GOAL OF THE EXERCISE - Below are some records. Return exactly the lines from the one containing "DOLCETTI AL CIOCCOLATO" through the one containing "agosto (319, 1615)", both included, and only those.

Data entries
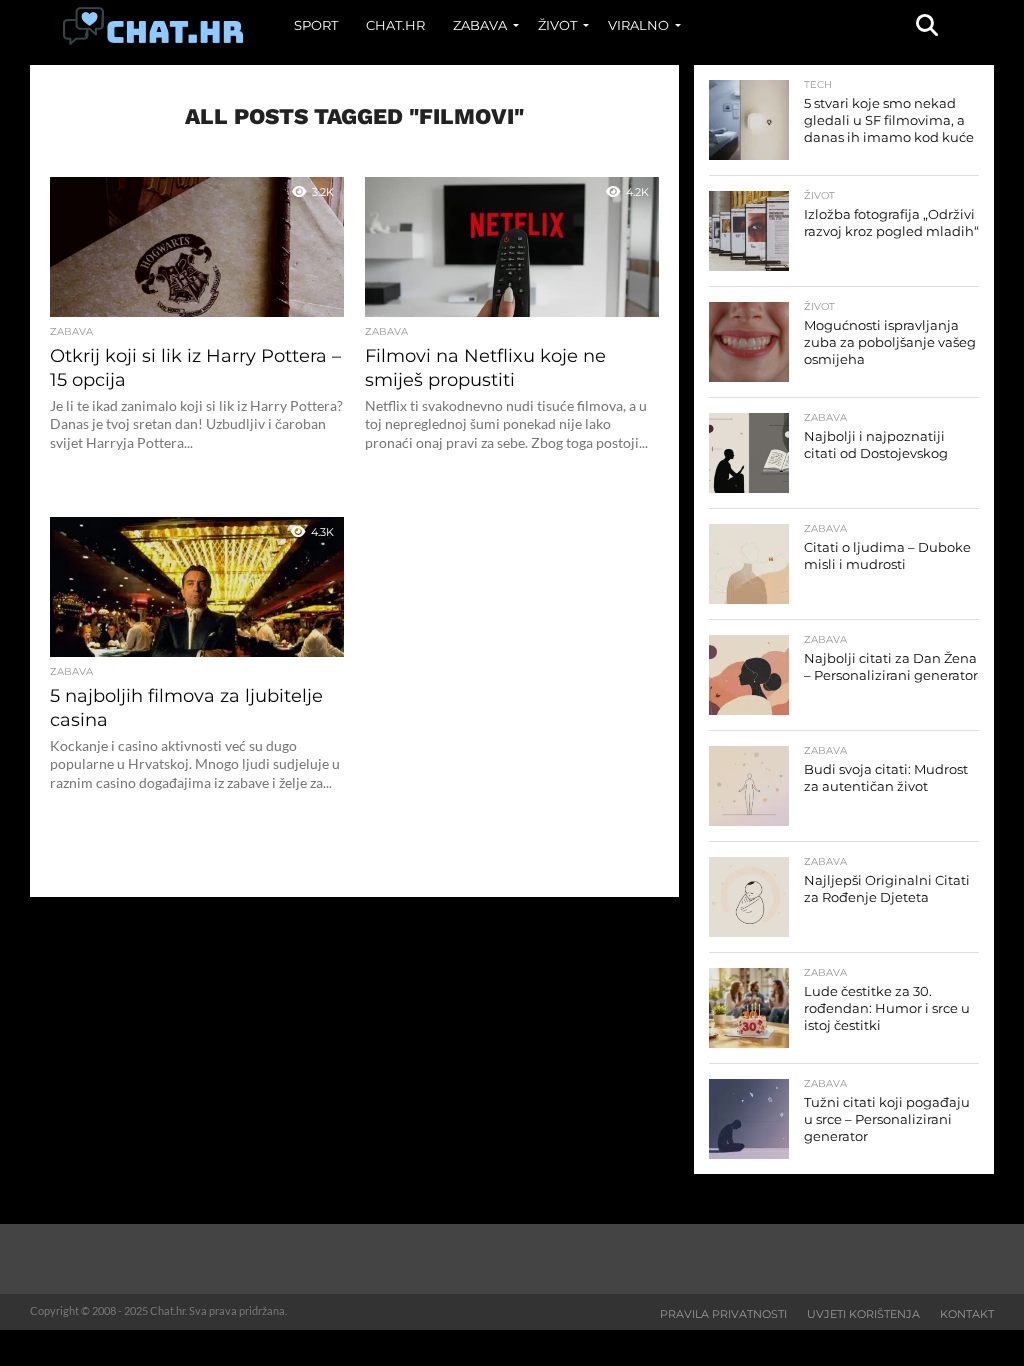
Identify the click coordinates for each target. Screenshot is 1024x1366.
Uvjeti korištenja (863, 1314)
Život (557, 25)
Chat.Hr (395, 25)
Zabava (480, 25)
---
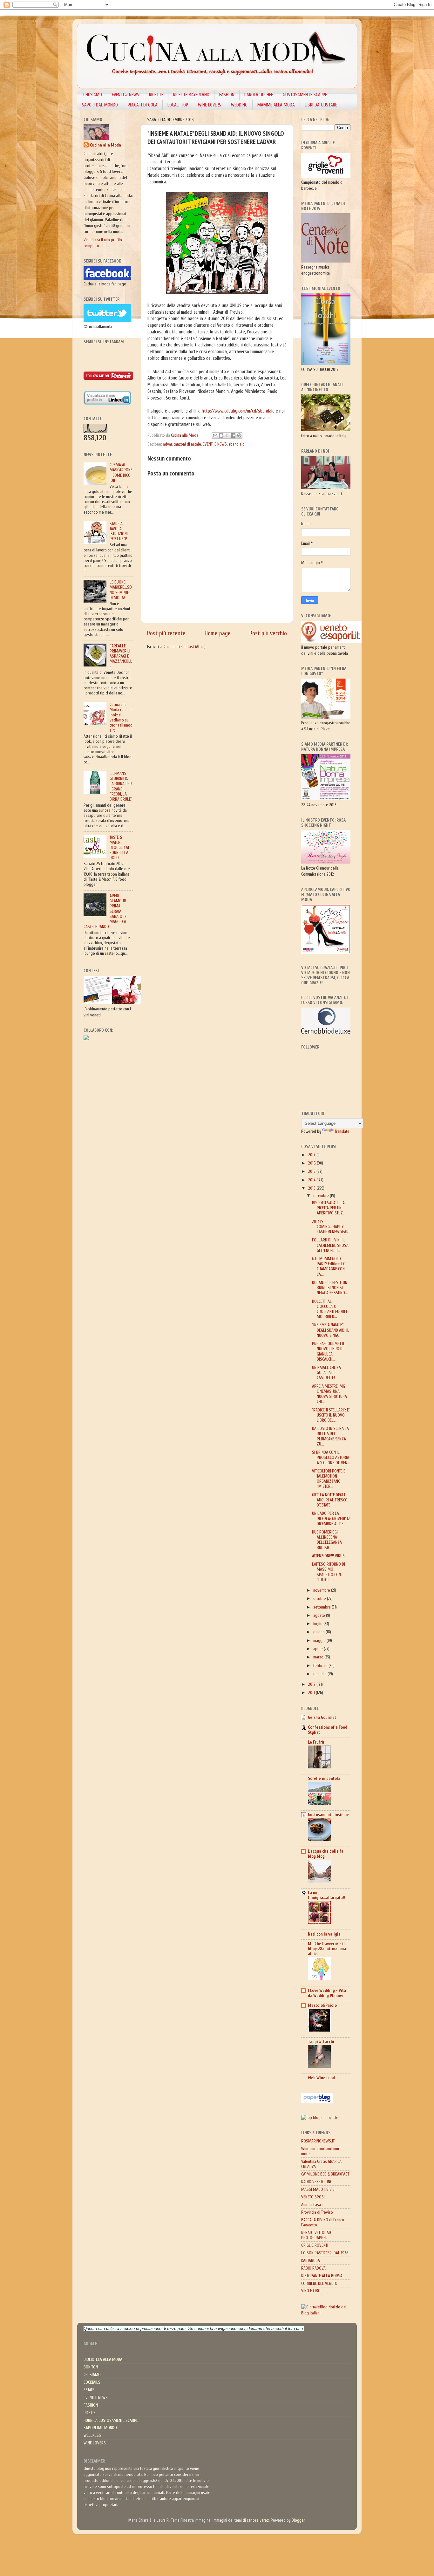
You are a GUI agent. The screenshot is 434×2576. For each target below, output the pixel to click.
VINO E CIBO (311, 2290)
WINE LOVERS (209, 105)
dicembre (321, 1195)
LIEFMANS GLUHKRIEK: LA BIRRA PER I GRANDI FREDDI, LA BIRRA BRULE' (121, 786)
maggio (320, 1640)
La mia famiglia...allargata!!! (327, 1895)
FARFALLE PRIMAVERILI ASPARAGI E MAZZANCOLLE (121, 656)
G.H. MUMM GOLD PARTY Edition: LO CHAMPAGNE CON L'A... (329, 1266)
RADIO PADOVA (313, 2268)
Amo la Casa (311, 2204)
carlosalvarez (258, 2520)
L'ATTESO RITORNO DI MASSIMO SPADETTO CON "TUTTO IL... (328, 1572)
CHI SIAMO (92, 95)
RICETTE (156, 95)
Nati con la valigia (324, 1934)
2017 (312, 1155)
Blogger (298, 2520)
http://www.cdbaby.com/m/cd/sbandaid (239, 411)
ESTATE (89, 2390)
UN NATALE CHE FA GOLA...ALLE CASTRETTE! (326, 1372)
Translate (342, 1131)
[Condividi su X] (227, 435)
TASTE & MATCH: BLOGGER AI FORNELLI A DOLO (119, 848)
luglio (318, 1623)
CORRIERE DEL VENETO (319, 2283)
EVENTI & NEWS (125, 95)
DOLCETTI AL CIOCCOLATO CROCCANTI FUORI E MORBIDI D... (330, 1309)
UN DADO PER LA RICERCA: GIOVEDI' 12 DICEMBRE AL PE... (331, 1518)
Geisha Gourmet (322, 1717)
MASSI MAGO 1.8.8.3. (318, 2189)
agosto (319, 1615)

TASK SOLUTION -
DOLCETTI AL CIOCCOLATO CROCCANTI FUORI E MORBIDI D... (330, 1309)
UN DADO PER LA RICERCA: GIOVEDI' 12 DICEMBRE AL PE... (331, 1518)
Geisha Gourmet (322, 1717)
MASSI MAGO 1.8.8.3. (318, 2189)
agosto (319, 1615)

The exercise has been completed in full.